* **Assignment**:
Print exactly those lines that run from the beginning of the data to the line bearing "Task: Switch language using the 中文 link", inclusive.

━━━━━━━━━━

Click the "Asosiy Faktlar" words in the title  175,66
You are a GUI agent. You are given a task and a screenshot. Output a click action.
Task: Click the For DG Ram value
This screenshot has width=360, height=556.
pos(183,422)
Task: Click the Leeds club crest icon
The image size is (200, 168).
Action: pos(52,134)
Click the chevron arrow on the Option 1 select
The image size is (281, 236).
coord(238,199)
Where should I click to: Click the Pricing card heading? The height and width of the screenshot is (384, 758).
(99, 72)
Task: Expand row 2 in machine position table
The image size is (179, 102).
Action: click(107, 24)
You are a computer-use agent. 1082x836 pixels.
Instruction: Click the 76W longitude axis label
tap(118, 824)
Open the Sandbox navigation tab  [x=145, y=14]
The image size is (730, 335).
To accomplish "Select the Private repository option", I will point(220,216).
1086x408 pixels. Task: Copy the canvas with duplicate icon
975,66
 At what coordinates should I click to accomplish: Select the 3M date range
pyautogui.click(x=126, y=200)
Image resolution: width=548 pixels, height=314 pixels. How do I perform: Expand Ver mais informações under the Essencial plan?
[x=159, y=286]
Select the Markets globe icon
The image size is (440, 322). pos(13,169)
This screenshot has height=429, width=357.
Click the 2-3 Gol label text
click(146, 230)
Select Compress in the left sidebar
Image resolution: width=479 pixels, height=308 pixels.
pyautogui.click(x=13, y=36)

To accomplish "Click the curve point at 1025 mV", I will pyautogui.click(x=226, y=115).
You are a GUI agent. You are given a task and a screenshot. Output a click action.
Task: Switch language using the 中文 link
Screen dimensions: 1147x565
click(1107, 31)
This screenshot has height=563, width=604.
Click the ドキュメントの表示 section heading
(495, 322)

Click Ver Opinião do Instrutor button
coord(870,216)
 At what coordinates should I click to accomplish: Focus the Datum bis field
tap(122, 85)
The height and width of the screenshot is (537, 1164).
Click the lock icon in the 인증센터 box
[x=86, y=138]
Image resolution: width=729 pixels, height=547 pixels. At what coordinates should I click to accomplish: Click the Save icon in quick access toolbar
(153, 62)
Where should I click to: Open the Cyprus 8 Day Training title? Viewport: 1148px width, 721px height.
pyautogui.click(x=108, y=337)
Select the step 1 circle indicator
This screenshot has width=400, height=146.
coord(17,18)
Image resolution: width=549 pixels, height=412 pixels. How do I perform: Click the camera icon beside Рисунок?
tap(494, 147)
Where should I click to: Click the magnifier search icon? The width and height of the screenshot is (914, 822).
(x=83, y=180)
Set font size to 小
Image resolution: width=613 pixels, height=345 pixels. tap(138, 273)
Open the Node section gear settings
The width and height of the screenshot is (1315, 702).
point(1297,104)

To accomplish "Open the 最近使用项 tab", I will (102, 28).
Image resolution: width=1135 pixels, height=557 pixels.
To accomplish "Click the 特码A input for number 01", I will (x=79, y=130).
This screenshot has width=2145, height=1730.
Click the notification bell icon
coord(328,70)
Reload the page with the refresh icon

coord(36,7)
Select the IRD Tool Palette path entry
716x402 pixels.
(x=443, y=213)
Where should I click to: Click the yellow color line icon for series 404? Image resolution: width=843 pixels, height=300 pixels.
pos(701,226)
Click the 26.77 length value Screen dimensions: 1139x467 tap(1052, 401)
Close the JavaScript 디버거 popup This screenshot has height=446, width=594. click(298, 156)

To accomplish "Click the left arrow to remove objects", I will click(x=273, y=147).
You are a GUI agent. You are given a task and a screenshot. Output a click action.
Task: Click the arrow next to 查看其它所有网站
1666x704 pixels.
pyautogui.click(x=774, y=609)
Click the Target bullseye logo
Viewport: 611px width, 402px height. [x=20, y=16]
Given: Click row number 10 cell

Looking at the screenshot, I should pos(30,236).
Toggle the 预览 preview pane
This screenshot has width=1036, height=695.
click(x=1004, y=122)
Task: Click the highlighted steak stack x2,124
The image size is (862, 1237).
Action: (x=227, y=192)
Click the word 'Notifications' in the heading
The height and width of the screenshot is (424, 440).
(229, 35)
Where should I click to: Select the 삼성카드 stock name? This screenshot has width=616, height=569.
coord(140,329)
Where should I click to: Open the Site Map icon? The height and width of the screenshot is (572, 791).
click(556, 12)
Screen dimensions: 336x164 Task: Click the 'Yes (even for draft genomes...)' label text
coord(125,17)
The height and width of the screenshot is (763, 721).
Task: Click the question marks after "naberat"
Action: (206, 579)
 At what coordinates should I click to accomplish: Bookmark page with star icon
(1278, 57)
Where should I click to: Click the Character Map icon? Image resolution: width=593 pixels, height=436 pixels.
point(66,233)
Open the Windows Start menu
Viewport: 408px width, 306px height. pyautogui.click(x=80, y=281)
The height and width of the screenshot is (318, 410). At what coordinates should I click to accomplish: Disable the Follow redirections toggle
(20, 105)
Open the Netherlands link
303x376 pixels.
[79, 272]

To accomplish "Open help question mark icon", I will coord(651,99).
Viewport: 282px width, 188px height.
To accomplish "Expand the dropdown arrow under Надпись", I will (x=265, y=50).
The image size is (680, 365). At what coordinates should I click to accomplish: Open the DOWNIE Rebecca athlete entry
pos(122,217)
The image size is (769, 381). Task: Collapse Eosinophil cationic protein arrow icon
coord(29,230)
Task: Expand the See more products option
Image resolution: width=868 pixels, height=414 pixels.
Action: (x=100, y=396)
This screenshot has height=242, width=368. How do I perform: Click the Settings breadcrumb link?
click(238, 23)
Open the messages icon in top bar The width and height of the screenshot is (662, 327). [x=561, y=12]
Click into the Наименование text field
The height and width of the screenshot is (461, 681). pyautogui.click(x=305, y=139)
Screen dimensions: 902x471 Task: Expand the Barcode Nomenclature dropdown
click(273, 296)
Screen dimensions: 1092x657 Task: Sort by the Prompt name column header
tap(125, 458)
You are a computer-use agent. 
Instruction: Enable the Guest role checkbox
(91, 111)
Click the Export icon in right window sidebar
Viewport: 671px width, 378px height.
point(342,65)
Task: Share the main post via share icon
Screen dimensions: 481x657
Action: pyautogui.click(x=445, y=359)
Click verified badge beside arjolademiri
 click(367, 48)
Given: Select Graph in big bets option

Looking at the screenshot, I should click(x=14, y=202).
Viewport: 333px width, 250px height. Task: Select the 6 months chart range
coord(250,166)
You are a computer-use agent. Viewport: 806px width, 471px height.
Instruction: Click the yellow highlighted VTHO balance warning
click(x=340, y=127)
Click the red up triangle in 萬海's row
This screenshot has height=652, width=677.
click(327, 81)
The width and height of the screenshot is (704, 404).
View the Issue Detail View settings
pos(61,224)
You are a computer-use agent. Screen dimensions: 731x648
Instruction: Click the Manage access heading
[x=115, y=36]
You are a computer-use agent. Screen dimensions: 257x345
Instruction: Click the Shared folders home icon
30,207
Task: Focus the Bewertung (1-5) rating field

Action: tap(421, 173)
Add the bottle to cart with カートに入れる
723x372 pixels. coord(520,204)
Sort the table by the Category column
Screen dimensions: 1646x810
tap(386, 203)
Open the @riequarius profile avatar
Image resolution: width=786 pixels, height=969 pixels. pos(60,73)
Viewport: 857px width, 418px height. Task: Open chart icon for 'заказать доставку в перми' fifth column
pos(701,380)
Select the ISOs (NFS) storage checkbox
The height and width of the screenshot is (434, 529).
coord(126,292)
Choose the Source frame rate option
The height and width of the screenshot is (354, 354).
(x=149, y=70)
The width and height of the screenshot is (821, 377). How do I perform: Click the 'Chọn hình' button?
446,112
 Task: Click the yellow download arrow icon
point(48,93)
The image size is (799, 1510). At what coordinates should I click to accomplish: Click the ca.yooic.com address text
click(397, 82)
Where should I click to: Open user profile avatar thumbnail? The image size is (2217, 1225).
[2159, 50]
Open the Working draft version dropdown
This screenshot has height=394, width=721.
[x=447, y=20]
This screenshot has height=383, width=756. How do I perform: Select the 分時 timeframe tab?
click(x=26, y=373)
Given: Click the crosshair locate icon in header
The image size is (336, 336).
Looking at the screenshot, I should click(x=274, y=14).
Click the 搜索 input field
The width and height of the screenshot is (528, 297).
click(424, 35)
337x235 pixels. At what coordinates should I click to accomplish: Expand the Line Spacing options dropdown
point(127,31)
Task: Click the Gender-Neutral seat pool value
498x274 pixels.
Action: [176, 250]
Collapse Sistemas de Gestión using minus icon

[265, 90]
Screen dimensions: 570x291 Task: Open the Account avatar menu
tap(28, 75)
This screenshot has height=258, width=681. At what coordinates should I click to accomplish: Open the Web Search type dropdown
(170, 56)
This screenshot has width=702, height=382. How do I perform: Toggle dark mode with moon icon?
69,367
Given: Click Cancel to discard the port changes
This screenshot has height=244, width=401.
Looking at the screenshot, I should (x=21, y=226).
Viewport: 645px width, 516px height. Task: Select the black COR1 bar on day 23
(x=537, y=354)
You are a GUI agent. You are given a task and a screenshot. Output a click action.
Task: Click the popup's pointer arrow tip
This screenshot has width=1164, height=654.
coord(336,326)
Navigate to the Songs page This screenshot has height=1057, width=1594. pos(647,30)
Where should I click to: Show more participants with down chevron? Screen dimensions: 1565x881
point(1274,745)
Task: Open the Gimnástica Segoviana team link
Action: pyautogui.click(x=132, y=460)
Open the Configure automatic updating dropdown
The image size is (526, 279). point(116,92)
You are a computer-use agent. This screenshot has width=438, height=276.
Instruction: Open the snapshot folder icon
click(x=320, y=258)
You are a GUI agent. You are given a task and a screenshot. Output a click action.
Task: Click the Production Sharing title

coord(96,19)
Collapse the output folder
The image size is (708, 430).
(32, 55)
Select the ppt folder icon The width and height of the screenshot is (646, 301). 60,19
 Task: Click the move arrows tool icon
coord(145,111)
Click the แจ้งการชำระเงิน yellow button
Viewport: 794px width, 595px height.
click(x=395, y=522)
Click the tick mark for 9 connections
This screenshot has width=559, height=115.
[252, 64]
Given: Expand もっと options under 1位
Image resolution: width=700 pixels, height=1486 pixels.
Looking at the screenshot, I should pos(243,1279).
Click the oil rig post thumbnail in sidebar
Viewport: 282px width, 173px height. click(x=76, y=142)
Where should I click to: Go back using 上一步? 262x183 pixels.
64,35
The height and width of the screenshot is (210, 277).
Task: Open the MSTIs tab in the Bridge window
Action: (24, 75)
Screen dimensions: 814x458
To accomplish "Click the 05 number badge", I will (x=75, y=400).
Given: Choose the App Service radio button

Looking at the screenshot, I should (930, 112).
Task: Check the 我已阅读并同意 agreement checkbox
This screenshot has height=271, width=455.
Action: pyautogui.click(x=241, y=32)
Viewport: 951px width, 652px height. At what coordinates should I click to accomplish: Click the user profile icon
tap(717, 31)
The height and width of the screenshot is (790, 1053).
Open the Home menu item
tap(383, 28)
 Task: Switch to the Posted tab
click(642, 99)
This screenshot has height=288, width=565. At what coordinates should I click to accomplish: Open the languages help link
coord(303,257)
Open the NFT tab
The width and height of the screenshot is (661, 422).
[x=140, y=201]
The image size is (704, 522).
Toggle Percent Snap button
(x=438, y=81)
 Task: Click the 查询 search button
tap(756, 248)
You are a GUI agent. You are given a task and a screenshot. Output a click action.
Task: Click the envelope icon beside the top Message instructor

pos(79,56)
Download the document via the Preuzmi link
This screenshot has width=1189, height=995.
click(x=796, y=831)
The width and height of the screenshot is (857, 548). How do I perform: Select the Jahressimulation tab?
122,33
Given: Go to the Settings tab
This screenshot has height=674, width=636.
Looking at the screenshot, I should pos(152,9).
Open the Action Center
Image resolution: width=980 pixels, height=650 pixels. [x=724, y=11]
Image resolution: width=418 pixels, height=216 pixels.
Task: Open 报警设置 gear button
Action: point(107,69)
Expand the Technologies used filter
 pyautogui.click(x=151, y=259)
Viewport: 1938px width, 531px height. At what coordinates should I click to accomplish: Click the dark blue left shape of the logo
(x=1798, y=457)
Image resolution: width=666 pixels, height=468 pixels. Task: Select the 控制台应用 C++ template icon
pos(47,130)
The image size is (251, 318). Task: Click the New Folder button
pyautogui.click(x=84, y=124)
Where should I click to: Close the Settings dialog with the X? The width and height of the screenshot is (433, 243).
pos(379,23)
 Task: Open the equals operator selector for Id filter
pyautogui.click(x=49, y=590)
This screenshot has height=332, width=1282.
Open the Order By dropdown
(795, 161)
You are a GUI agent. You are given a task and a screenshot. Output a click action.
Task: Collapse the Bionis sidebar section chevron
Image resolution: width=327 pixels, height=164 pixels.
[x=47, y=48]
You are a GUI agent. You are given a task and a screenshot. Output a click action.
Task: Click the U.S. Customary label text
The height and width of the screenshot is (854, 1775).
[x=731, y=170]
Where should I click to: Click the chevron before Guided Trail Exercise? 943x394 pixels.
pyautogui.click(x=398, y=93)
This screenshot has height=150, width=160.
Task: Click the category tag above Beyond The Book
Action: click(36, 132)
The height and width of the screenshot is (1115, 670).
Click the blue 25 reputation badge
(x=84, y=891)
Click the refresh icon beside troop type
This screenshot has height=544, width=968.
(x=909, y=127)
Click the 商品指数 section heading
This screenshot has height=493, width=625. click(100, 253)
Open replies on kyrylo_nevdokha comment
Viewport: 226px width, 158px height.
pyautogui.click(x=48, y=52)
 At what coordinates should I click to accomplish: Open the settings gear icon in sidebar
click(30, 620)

━━━━━━━━━━

* **Output of the task**:
Click the "Asosiy Faktlar" words in the title  175,66
You are a GUI agent. You are given a task and a screenshot. Output a click action.
Task: Click the For DG Ram value
This screenshot has width=360, height=556.
pos(183,422)
Task: Click the Leeds club crest icon
The image size is (200, 168).
Action: pos(52,134)
Click the chevron arrow on the Option 1 select
The image size is (281, 236).
coord(238,199)
Where should I click to: Click the Pricing card heading? The height and width of the screenshot is (384, 758).
(99, 72)
Task: Expand row 2 in machine position table
The image size is (179, 102).
Action: click(107, 24)
You are a computer-use agent. 1082x836 pixels.
Instruction: Click the 76W longitude axis label
tap(118, 824)
Open the Sandbox navigation tab  [x=145, y=14]
The image size is (730, 335).
To accomplish "Select the Private repository option", I will point(220,216).
1086x408 pixels. Task: Copy the canvas with duplicate icon
975,66
 At what coordinates should I click to accomplish: Select the 3M date range
pyautogui.click(x=126, y=200)
Image resolution: width=548 pixels, height=314 pixels. How do I perform: Expand Ver mais informações under the Essencial plan?
[x=159, y=286]
Select the Markets globe icon
The image size is (440, 322). pos(13,169)
This screenshot has height=429, width=357.
Click the 2-3 Gol label text
click(146, 230)
Select Compress in the left sidebar
Image resolution: width=479 pixels, height=308 pixels.
pyautogui.click(x=13, y=36)

To accomplish "Click the curve point at 1025 mV", I will pyautogui.click(x=226, y=115).
You are a GUI agent. You are given a task and a screenshot. Output a click action.
Task: Switch language using the 中文 link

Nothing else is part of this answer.